Jay Miner fühlte sich wie ein Vater, dessen Kinder nicht den erhofften Weg einschlagen konnten. Die gleichen Gefühle hatte er auch für seine entworfenen Atarimodelle, doch der Amiga war sein bevorzugtes Kind. Als die Produktion des Amiga 500 und Amiga 2000 begann, entwickelte Jay weitere Chips für die Amigamodellreihe, die dem Amiga erweiterte Fähigkeiten bieten sollte. Grundlegende Ideen wurden dabei in dem erweiterten Chipsatz übernommen, der dann im Amiga 500+ und Amiga 3000 Verwendung finden sollte. Allerdings war Miner immer unzufriedener über die vertraglichen, aber auch entwicklungstechnischen Grundlagen bei Commodore. Die Richtung tendierte immer weiter von seinem ursprünglichen Grundgedanken weg. Er erkannte die Zeichen der Zeit und sah ein, dass Commodore auf seine Vorschläge nicht eingehen würde. Das Unternehmen hatte ihm zwar vor Atari gerettet, ist aber mit der Zeit dem Unternehmen immer ähnlicher geworden. Für sie zählte nur der Profit, nicht aber der Geist der Maschine. Dies war der Punkt, an dem Miner das Unternehmen verließ. Er wechselte 1989 zu Ventitrex, einem biotechnologischen Unternehmen in Sunnyvale. Dort arbeitete er an einem Defillibrator, einem Gerät das elektrische Schockimpulse geben konnte und in der Notfallmedizin genutzt wird. Es sollte das letzte Geraät sein, dass Jay Miner entwickeln würde, denn seine Nieren begannen immer schlechter zu arbeiten. Seine Ärzte empfahlen ihm eine Nierentransplantation. Joyce Beers, seine Schwester, zögerte nicht und spendete ihrem Bruder eine Niere, die 1990 auch sofort eingesetzt wurde. Diese half Jay Miner noch weitere vier Jahre zu leben.

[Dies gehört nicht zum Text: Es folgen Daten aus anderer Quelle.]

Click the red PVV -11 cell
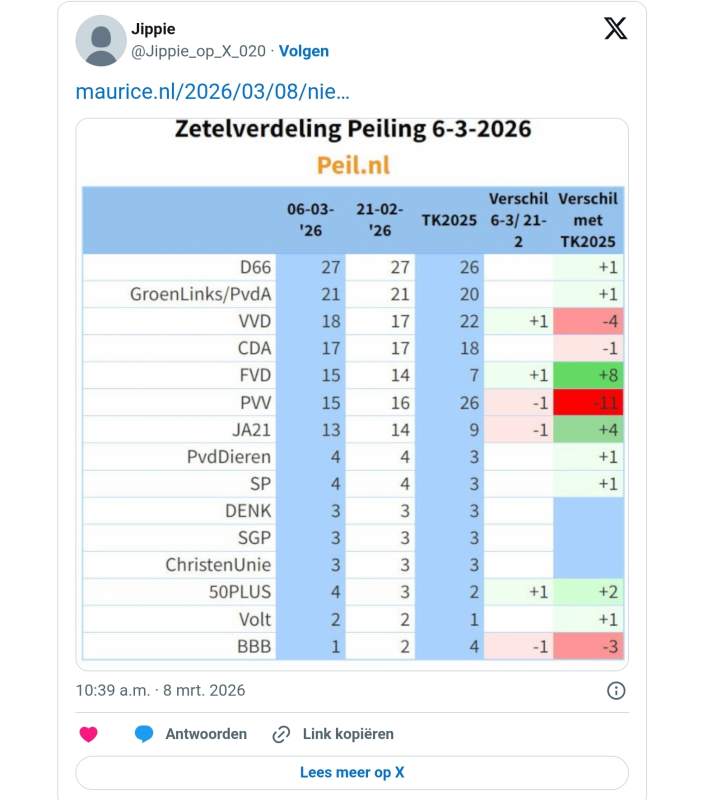 [x=589, y=403]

Bei vielen Gelegenheiten interessierte er sich noch immer für sein Kind und war auch auf zahlreichen Messen zugegen und war dafür bekannt offen und ehrlich seine Meinung zu den neuesten Produkten zu offenbaren. Dies sollte ihm nicht schwerfallen, schliesslich stand er nicht mehr unter Vertrag und konnte so seinem Ärger auch etwas Luft machen. Er empfand beispielsweise den Einbau einer IDE-Festplatte im Amiga 4000 als großen Fehler, ja, sogar als Rückschritt gegenüber der SCSI-Variante, die zuvor in den Amiga-Modellen Platz fand. Trotz allem war er auch auf diesen Enkel stolz und plante die Anschaffung solch eines Computers. Störend waren für ihn allerdings die nicht verbesserten Soundeigenschaften, da diese seit Jahren auf dem selben technischen Stand waren. Jeder, der Jay Miner einmal kennengelernt hatte, erinnerte sich gern an ihn und es gab bestimmt etliche Jünger des Amiga, die ihm gern die Hand geschüttelt hätten. Doch Jay Miner hatte keine Zeit mehr, diese Menschen kennenzulernen. Am 20.6.1994 versagten seine Nieren endgültig und der große Vater des revolutionären Amiga fand seine letzte Ruhe. Nur wenige Entwickler würden zu solch einem Denkmal innerhalb der Computerszene werden. Einzig Steve Wozniak konnte hier mithalten.